El amor adolescente es el gran tema de la novela, pero Ayesta lo trata en un contexto más amplio que abarca las relaciones entre los niños y sus mayores y el modo en que aquellos perciben el tránsito a la edad adulta. Embriagado y como en estado de gracia, el narrador entona un canto a la alegría, mientras se entrega al horizonte ilimitado de la dicha. No hay conflicto generacional, sino descripción amable de los usos burgueses. Sin embargo, el vitalismo exacerbado del muchacho se contrapone, aunque no directamente, a la rigidez de una educación católica obsesionada con el pecado, en un pasaje magistral -La alegría de Dios- que marca el sombrío contrapunto respecto de los placeres venideros. La novela se sitúa en Asturias, poco antes de la Guerra Civil, pero la voz intimista del narrador apenas refiere algún detalle que permita acotar con exactitud las fechas. Tampoco propone una trama propiamente dicha, pues el relato funciona por acopio de sensaciones o de recuerdos o de pensamientos, repartidos en siete breves escenas que se abren con un Almuerzo en el jardín y se cierran con una bella ensoñación -homenaje expreso a la Grecia clásica- titulada Tarde y crepúsculo. Dichas escenas se reparten en tres capítulos, conforme a una perfecta estructura circular que comienza y acaba en el verano, con un interludio situado en el invierno que marca la entrada del narrador en la primera juventud.

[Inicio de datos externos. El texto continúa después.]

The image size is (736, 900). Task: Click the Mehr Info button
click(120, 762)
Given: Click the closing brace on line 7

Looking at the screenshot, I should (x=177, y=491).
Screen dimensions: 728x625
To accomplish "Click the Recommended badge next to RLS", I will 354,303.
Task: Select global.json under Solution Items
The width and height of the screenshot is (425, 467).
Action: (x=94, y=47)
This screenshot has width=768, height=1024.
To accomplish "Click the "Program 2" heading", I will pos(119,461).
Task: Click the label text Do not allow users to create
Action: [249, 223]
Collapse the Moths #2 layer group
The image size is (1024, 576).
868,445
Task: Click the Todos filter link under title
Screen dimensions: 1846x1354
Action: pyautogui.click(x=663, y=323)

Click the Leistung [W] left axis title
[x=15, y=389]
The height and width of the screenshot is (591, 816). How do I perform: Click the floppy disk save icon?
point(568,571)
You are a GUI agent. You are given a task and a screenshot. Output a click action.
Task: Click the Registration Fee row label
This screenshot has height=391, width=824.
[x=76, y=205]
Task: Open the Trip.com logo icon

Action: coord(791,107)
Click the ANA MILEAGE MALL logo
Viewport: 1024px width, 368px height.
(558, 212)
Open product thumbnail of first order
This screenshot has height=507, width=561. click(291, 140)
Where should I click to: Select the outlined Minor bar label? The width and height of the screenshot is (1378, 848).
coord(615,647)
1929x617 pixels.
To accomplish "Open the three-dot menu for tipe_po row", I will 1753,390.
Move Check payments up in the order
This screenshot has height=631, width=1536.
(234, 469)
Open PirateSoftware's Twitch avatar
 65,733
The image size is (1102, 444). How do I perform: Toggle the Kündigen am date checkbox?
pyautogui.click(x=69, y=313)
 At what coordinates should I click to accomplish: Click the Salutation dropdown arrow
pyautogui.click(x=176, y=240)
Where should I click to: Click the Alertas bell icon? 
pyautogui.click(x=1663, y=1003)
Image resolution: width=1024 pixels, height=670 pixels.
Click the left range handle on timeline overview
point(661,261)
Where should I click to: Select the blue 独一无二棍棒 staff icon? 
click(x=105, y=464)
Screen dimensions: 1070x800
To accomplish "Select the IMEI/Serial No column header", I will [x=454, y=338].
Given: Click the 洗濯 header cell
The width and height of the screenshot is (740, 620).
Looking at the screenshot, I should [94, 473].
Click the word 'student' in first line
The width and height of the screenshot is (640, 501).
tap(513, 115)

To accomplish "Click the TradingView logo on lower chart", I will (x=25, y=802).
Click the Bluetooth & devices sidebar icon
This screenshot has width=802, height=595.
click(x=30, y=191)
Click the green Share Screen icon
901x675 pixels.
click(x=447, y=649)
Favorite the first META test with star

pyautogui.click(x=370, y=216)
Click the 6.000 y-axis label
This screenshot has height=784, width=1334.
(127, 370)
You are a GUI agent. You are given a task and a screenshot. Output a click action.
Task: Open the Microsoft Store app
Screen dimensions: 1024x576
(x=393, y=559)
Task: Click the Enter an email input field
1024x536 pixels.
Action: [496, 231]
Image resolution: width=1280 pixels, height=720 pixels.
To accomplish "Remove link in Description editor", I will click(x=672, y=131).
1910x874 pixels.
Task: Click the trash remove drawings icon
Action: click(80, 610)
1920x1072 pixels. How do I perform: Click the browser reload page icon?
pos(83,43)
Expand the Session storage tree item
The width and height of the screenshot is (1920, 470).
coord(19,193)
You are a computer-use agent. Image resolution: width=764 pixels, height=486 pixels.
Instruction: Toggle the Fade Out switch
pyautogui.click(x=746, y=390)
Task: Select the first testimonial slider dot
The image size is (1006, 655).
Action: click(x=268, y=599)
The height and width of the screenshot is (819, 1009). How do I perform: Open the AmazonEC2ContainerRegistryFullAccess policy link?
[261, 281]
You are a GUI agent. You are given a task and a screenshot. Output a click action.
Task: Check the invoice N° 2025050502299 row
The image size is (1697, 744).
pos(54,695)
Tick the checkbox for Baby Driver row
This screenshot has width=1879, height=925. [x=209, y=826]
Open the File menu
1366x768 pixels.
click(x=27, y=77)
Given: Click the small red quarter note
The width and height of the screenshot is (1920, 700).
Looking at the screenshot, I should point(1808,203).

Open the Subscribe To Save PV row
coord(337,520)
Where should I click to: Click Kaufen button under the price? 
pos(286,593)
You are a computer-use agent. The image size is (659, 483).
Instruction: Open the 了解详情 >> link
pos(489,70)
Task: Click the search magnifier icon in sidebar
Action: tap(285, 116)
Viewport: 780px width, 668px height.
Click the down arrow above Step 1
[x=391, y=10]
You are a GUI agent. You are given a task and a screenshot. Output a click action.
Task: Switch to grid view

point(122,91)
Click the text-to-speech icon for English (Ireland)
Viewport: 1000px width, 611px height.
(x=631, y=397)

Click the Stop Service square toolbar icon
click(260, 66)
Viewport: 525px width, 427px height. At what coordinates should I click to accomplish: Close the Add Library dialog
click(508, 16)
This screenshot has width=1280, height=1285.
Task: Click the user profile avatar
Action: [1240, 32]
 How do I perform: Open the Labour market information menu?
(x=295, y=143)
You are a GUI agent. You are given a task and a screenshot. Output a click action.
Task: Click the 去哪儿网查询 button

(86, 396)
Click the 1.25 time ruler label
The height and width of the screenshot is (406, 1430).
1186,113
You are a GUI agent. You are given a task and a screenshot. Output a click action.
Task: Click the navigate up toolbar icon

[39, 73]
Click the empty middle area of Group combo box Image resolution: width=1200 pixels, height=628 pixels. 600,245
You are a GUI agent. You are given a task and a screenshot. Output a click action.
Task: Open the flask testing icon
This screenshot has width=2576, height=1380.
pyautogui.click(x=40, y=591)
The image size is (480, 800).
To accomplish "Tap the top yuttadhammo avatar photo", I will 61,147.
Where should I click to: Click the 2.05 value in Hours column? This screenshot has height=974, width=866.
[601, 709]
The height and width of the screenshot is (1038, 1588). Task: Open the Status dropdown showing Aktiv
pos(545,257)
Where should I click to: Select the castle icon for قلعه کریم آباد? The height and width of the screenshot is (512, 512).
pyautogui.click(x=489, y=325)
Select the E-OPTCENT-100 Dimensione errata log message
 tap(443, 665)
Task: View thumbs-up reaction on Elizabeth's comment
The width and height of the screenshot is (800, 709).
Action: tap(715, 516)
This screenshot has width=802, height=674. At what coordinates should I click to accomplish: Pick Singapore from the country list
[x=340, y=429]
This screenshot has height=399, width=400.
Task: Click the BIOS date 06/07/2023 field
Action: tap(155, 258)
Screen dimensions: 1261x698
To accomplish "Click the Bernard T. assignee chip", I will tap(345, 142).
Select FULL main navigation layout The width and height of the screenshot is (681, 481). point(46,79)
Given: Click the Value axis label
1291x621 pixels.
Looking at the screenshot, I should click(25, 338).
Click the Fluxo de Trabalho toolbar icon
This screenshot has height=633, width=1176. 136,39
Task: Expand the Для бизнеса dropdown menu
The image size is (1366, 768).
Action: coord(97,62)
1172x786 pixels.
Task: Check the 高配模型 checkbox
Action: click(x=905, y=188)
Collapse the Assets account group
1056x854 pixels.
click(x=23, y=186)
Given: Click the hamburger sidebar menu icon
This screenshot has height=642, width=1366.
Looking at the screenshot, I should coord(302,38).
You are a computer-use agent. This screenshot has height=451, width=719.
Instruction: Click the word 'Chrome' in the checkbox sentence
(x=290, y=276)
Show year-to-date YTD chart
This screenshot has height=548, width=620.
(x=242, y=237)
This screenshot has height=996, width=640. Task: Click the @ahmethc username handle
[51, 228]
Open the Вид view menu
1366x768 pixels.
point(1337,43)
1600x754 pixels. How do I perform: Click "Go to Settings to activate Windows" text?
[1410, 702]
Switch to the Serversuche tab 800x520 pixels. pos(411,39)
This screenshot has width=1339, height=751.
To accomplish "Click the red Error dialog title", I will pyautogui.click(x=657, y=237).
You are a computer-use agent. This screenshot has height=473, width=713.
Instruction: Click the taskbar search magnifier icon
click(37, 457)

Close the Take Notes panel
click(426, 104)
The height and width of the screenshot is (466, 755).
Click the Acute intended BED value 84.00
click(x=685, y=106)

Aantonio F. Spencer, Julián Ayesta y Rafael Montesinos |
Si la expresión novela lírica tiene algún sentido, es para caracterizar obras como esta. Todo en Helena rezuma poesía: la sensualidad de la prosa de Ayesta, la sencillez y la frescura de la voz narrativa, la sensación de verdad que desprende el relato. Es una voz impostada, naturalmente, pero no por ello menos verdadera. Procedentes o no de la memoria personal del autor, la colección de momentos estelares tiene algo de conjuro para apresar la felicidad perdida. Los paisajes luminosos, las epifanías de la vida doméstica, el esplendor de los cuerpos adolescentes. "Salimos a la playa felices y nos tumbamos al sol. El sol iba haciéndose naranja y metiéndose detrás de los pinos del acantilado. El cielo estaba verde y lleno de un brillar oscuro que mirándolo fijo era como el Infinito. A veces pasaban bandadas de pájaros". Unas pocas frases bien medidas tienen el poder de evocar el paraíso.